Keywords: gravitational waves; conditional information; machine learning; classification

1. INTRODUCTION

Since the groundbreaking detection of gravitational waves (GWs) in September 2015 (Abbott et al. 2016) by the advanced Laser Interferometer Gravitational-Wave Observatory (LIGO) and the Virgo Collaboration (Abbott et al. 2009; Aasi et al. 2015; Acernese et al. 2015), the field of GW Astrophysics has entered a new epoch. In the initial observing runs, O1 and O2, a total of eleven GW signals from compact binary mergers were identified, encompassing ten binary black-hole (BBH) events and a singular, distinct binary neutron star (BNS) merger, GW170817 (Abbott et al. 2017b, 2019a, 2019b). The significance of GW170817 extended across scientific disciplines, marking the beginning of Multi-Messenger Astrophysics (MMA) by linking gravitational wave observations with electromagnetic (EM) radiation (Abbott et al. 2017c). This convergence unveiled a new horizon for understanding astrophysical processes using GWs, EM radiation, cosmic rays, and neutrinos, offering a comprehensive view of celestial sources (Vartanyan & Burrows, 2020; Yuan et al. 2020). As the third observing run (O3), which was divided into O3a and O3b, the number of gravitational wave events increased significantly, exceeding 70 new detections. Notably, this phase not only included an additional BNS merger (Abbott et al. 2020) but also witnessed, for the first time, the detection of two neutron star-black hole (NSBH) mergers (Abbott et al. 2021). The cumulative events, including those from O3, form the third Gravitational-Wave Transient Catalog (GWTC-3), incorporating over 90 distinct occurrences of compact object mergers (Abbott et al. 2023a, 2023b).

The start of the O4 observing run in May 2023 heralds an ambitious 20-month phase for LIGO, Virgo, and KAGRA collaborations. O4a, the initial period, concludes on January 16, 2024, marked by endeavors to address variable noise coupling. Following an 8-week break and an engineering run (ER16) in March 2024, O4b commences on March 27, 2024, marking a key phase for gravitational wave observations. LIGO’s Hanford and Livingston detectors sustain robust operation, exhibiting a BNS detection range of 140 to 170 Mpc. Meanwhile, Virgo is expected to achieve a BNS range over 45 Mpc due to recent commissioning efforts aimed at noise reduction and stability improvements. Plans for the subsequent O5 remain under revision by Virgo, with details expected to solidify by mid-2024. KAGRA’s reinitiated commissioning, scheduled to rejoin observations in spring 2024, anticipates a BNS range of around 10 Mpc (Abbott et al. 2017a; 2018; Cahillane & Mansell 2022).

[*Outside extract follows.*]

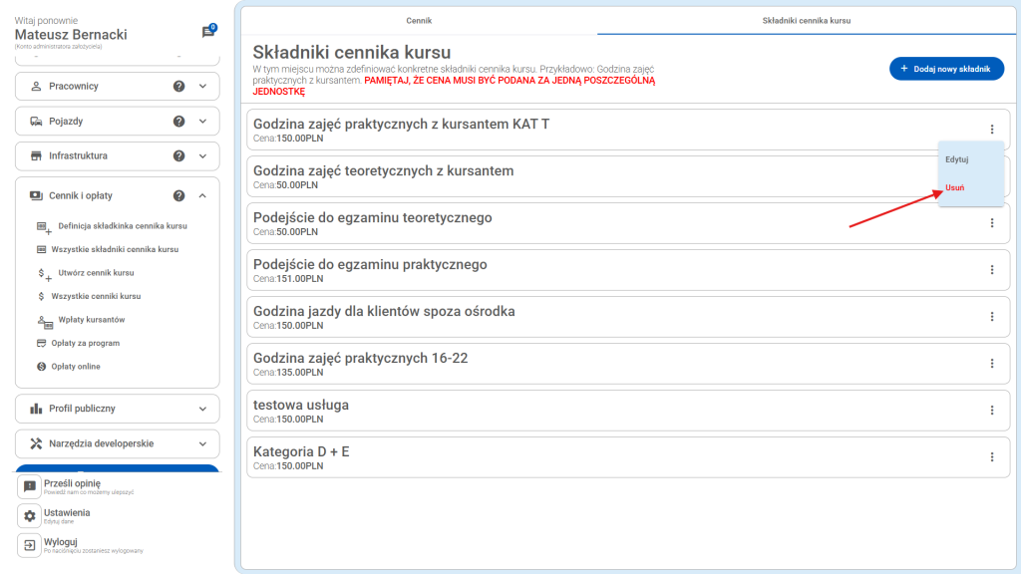The height and width of the screenshot is (574, 1021).
Task: Open Utwórz cennik kursu in sidebar
Action: click(96, 273)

However, the increasing detection rates of GW pose a computational challenge for current matched-filtering techniques (Antelis & Moreno 2019). These traditional methods, relying on pre-calculated waveform templates, become computationally intensive and need help with the expansive parameter space of unknown source characteristics (Canton et al. 2014). Moreover, their dependence on precise templates raises concerns about potential missed signals that deviate from expected theoretical patterns (Gabbard et al. 2018; Kang et al. 2022). Additionally, accounting for unique events with factors such as eccentricity, precession, and higher-order models makes it impractical to cover this range with millions of templates, especially in neutron star scenarios where prompt electromagnetic follow-ups are crucial (Kang et al. 2022).

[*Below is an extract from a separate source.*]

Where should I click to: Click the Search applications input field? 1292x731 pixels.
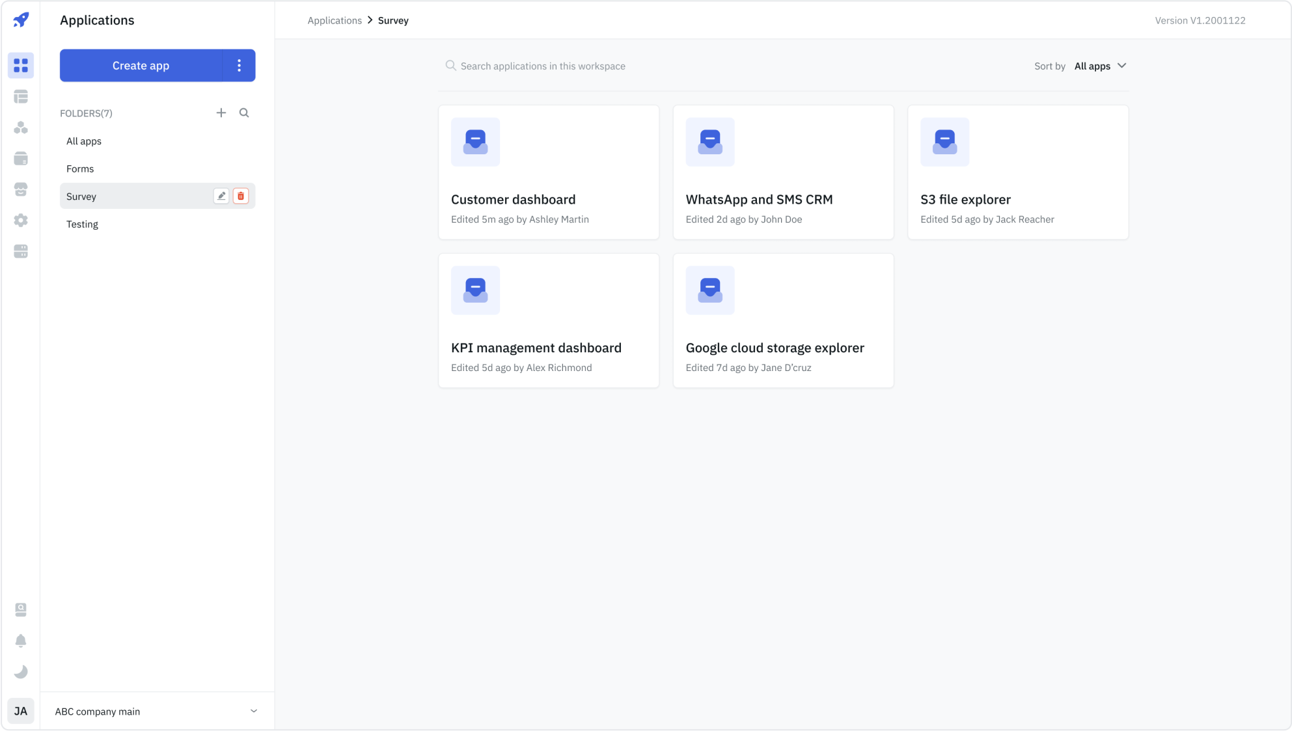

Consequently, the pressing demand for more efficient detection and classification algorithms in astronomy, overcoming the limitations of conventional methods, has led to the emergence of Deep Learning (DL) methodologies. Recently, Qiu et al. (2023) demonstrated the success of DL in identifying coalescence GW events involving neutron stars, encompassing two BNS mergers and two NSBH mergers (Qiu et al. 2023). These advances in DL, along with the increasing prevalence of machine learning techniques are playing crucial roles in tasks such as exploring supernova GWs (Mitra et al. 2023), optimizing efficiency and accuracy in estimating the detectability of extreme-mass-ratio inspirals signals (Chapman-Bird et al. 2023; Yun et al. 2023), and gravitational wave data analysis (Gabbard et al. 2018; George & Huerta. 2018; Dreissigacker et al. 2019; Ormiston et al. 2020; Wang et al. 2020; Zhanabaev & Ussipov 2023), reflecting their growing significance in advancing astronomical research. The utilization of Convolutional Neural Network (CNN) algorithms has demonstrated remarkable potential in detecting simulated signals from BBH collisions amidst Gaussian noise, rivaling or surpassing the performance of conventional matched-filtering techniques (Qiu et al. 2023). This marked a turning point, prompting numerous research cohorts to embrace DL algorithms for detecting GW BBH events in simulated and real LIGO data.

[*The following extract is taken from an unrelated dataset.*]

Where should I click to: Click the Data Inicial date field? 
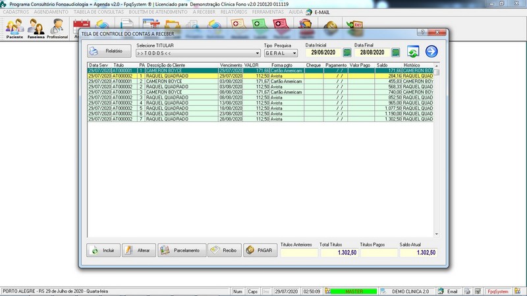click(323, 52)
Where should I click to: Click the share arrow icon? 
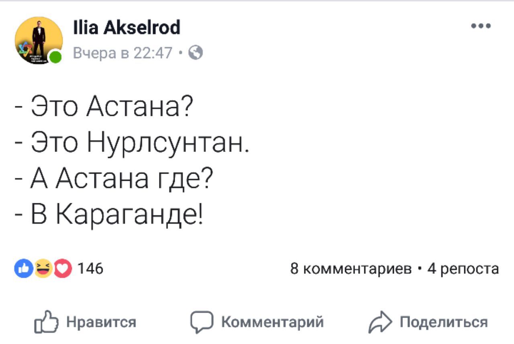[x=379, y=322]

Considering the computational challenges faced by current matched-filtering techniques in GW detection, as mentioned earlier, our research introduces conditional information as a novel feature for signal characterization. Entropy, a ubiquitous tool in signal processing, offers a unique perspective for characterizing signal attributes, effectively addressing the limitations inherent in traditional methods. Its application is widespread across various disciplines, such as radar signal processing for source attribution and signal classification (Nalband et al. 2018; Zhang et al. 2023), and in the medical field for disease diagnosis through electroencephalograms (EEGs) or electrocardiograms (ECGs) analysis (Chawale et al. 2022). By incorporating entropy analysis into our GW detection and classification methodology, we aim to enhance the versatility and effectiveness of GW detection algorithms. This approach represents a significant departure from the prevailing deep learning methods. It could potentially offer a more efficient solution to the challenges of large parameter spaces and the need for prompt identification in scenarios involving neutron stars.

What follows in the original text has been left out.